The project had begun with Tom’s discovery, in his story, of a door into a magic world that appeared and disappeared. The imaginary door was in a real place, in a Todefright cellar full of coal and cobwebs. It was a small, silver trap-door, that would take a child, but not an adult, and it could be seen only by the light of the full moon. It led into an underground world full of tunnels, passages, mines, and strange folk and creatures, benign, maleficent and indifferent. It turned out that Tom’s hero, who was sometimes called Tom and sometimes Lancelin, was on an apparently endless quest to find his shadow, which had been stolen by a Rat, when he was in his cradle.

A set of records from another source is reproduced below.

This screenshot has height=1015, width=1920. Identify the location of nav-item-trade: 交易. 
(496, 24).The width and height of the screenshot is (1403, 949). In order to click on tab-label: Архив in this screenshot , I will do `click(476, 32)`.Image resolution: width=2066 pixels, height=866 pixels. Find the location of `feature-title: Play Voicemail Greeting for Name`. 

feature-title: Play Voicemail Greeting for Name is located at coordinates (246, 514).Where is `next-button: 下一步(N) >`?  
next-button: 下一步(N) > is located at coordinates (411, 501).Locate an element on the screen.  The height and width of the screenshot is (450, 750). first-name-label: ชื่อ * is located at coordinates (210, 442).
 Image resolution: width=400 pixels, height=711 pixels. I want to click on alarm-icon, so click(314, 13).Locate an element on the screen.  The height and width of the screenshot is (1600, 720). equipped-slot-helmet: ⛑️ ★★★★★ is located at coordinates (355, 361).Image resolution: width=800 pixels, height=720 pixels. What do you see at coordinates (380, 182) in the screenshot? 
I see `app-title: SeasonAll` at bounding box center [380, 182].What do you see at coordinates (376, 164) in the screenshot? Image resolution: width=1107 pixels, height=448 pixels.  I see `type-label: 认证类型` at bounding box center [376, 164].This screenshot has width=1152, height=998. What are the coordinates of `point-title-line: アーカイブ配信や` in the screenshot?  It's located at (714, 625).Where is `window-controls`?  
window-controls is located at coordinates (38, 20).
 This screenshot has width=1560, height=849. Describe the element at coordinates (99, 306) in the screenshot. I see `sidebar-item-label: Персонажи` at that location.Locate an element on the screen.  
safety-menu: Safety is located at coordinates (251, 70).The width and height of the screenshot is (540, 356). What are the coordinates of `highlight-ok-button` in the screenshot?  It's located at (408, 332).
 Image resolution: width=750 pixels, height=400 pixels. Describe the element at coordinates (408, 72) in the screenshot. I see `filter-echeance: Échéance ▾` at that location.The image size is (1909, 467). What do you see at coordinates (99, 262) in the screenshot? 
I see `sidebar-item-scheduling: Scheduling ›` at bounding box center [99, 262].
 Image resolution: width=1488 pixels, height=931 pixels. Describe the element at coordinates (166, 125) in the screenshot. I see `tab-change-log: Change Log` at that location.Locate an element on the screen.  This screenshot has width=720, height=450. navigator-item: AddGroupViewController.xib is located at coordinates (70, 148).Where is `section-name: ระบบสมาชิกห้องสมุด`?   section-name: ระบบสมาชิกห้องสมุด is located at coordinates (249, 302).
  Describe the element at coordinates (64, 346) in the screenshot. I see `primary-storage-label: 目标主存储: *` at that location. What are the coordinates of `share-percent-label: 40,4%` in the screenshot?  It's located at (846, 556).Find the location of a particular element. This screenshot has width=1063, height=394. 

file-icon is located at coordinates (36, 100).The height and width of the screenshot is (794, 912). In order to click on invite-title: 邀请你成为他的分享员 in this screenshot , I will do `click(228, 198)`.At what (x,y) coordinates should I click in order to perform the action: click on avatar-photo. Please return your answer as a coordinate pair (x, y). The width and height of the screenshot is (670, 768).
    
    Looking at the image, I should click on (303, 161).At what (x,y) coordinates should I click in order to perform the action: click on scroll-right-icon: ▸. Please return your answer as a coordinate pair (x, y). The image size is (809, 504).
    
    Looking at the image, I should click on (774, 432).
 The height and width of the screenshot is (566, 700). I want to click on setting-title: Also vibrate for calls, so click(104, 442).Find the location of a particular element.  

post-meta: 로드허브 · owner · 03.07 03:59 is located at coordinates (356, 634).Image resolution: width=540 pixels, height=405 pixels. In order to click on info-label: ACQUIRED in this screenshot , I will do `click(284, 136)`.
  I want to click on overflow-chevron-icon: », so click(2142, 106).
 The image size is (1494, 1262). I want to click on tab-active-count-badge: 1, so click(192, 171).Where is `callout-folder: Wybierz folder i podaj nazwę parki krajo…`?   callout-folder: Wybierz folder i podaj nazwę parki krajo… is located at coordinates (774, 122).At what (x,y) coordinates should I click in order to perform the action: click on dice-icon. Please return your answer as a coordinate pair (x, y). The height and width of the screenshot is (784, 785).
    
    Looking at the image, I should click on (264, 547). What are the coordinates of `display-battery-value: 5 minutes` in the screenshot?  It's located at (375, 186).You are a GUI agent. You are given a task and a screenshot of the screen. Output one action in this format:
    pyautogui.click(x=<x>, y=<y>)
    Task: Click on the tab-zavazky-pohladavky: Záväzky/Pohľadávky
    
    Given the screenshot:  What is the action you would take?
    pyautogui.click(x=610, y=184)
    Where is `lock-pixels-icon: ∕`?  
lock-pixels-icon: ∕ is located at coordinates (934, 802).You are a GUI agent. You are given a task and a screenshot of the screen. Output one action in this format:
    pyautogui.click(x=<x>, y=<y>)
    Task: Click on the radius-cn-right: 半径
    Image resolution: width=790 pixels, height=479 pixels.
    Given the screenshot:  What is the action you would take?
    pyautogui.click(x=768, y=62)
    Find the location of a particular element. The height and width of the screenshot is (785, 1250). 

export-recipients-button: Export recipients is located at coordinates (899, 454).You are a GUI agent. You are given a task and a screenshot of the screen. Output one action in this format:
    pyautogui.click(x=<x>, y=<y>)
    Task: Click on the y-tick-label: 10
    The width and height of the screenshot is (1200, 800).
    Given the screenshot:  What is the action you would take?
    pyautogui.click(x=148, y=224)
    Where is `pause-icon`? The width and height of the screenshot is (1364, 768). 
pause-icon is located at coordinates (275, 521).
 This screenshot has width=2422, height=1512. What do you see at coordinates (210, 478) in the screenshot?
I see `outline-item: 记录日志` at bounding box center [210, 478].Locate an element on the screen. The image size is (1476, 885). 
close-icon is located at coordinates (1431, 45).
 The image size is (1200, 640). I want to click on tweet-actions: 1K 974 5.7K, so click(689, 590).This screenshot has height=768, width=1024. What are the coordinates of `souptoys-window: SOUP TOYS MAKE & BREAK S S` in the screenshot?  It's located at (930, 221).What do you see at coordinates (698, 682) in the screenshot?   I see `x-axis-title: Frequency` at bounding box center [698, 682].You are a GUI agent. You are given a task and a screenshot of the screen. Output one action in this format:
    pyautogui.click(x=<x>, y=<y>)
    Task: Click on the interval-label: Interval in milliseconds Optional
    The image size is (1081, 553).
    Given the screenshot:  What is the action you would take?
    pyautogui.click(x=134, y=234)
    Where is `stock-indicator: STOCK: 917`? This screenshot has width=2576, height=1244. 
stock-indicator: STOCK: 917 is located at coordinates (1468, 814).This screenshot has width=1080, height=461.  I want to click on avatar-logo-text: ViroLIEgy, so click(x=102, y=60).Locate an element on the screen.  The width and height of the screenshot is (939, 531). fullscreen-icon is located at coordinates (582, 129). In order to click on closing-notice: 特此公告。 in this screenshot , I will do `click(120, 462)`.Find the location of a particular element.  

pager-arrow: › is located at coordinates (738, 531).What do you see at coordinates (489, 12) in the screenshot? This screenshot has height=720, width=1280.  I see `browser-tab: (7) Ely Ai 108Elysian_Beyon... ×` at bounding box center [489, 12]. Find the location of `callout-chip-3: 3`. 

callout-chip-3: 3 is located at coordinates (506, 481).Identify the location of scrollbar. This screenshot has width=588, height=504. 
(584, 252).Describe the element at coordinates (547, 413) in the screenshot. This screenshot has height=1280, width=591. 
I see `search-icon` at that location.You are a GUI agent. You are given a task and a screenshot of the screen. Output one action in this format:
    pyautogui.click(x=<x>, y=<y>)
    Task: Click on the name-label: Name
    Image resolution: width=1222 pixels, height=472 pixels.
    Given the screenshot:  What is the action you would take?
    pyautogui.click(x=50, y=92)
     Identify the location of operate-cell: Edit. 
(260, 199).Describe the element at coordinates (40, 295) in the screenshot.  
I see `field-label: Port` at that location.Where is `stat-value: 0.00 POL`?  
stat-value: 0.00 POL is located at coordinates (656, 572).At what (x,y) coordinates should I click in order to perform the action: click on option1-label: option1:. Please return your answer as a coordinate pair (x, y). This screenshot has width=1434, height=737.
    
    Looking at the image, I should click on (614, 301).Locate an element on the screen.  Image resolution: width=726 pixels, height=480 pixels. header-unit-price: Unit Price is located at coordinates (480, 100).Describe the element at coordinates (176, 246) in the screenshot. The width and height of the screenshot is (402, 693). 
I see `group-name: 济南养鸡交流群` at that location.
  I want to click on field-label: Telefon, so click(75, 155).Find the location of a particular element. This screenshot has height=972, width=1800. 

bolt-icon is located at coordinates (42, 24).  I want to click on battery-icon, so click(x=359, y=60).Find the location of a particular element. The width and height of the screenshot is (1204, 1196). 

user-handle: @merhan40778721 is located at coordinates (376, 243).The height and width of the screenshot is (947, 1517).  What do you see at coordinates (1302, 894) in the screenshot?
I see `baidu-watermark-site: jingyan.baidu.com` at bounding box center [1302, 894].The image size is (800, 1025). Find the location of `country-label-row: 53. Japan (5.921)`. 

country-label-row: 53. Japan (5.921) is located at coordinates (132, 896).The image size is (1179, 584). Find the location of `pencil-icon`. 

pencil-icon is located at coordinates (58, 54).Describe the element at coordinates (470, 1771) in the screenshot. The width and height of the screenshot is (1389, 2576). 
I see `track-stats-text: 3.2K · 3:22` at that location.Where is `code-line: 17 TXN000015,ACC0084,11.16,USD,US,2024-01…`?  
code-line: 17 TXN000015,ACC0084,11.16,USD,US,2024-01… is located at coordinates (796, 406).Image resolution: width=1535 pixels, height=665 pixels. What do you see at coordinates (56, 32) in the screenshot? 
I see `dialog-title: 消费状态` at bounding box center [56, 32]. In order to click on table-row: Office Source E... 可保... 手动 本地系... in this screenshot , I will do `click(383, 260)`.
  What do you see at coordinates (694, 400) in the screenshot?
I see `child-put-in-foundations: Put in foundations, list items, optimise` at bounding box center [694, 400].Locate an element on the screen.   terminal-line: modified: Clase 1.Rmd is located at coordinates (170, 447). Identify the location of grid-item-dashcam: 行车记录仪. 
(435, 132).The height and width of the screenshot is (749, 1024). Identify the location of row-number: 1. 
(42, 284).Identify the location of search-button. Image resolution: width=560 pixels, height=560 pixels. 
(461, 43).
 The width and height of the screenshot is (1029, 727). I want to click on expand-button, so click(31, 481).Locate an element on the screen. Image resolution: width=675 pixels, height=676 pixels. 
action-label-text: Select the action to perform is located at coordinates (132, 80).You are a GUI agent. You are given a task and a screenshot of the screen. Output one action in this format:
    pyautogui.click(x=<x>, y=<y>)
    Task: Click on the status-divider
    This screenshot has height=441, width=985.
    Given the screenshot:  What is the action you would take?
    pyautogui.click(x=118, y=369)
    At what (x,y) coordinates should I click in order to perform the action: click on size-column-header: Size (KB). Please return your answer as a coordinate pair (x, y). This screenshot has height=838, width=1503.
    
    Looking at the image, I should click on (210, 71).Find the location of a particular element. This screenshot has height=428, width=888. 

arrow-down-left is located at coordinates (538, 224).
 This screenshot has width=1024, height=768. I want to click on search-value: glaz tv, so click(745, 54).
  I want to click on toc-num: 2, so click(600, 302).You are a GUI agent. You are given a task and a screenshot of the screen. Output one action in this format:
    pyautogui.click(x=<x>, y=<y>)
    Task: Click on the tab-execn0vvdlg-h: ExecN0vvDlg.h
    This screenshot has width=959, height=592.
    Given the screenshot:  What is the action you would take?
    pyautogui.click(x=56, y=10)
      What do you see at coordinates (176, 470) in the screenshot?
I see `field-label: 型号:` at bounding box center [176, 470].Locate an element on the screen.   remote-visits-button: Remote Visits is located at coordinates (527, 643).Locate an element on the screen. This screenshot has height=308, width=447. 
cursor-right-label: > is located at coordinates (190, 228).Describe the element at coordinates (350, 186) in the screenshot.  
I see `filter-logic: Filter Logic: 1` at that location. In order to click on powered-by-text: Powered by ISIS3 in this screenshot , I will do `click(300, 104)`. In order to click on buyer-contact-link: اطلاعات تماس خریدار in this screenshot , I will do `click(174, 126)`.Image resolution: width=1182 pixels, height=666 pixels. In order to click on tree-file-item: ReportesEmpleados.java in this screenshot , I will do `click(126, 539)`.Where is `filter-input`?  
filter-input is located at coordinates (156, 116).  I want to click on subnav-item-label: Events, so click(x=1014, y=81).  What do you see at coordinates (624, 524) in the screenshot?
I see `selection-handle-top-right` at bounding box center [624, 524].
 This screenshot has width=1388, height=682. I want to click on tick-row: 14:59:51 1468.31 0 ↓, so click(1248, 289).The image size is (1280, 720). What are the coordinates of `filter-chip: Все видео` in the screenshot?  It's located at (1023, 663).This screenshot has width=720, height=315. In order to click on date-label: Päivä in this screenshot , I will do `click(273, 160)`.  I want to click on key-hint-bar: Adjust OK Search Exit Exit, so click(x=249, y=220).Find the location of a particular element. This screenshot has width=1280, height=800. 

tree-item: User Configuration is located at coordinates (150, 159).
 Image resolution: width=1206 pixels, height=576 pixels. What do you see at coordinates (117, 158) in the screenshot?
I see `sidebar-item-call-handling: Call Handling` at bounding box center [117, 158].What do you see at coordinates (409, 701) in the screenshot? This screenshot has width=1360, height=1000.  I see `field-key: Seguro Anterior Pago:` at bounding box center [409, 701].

This tale had been so successful, that Olive had invented other doors, in the fabric of their daily reality, for the other children. Dorothy’s alter ego, a stalwart child called Peggy, had found a wooden door, with iron bolts, in the root system of the apple tree in the orchard. This proved to be a way into a strange country populated by half-beasts, people and creatures who could change their skins and sizes, sometimes by choice and sometimes by accident, so that you might find that you were a human child one moment, and a hedgehog the next, hiding in dead leaves. There were wolves in this land, and wild boars. Phyllis’s character, a princess who had been changed for a little servant girl, found a crack in a teapot she was being made to wash, in the middle of a picture of a pretty glade, in which ladies danced, with flutes and tambourines. You could make yourself small enough to slip through the crack by chewing a certain kind of Chinese tealeaf, known as gunpowder, which came in hard little pellets and unrolled into leaf shapes in hot water. In Phyllis’s story there were princes and princesses all waiting in castles, frozen or sleeping, for the redeemer to find the clue, and release them. Hedda’s way in was inside the grandfather clock in the dining-hall. You could see the gateway whilst the clock was striking midnight. It led to a world of witches, wizards, woods, cellars and potions, with children roosting in cages like chickens in need of setting free, and wondrous contests in shape-shifting between magical dwarfs and wizards, black ladies and blue gnomes. Florian’s story had hardly begun. It was possible his door was in the chimney, where he claimed to have seen a hefty scarlet figure with a sack. It was also possible that he would grow out of that, and make another world. In the interim, his story was peopled by his stuffed toys, a bear called Furry, a white cat called Snowy, and a stripy knitted snake called Ringary. In the world through the portal they were figures of power, sleek and glossy, Bear, Cat and Snake.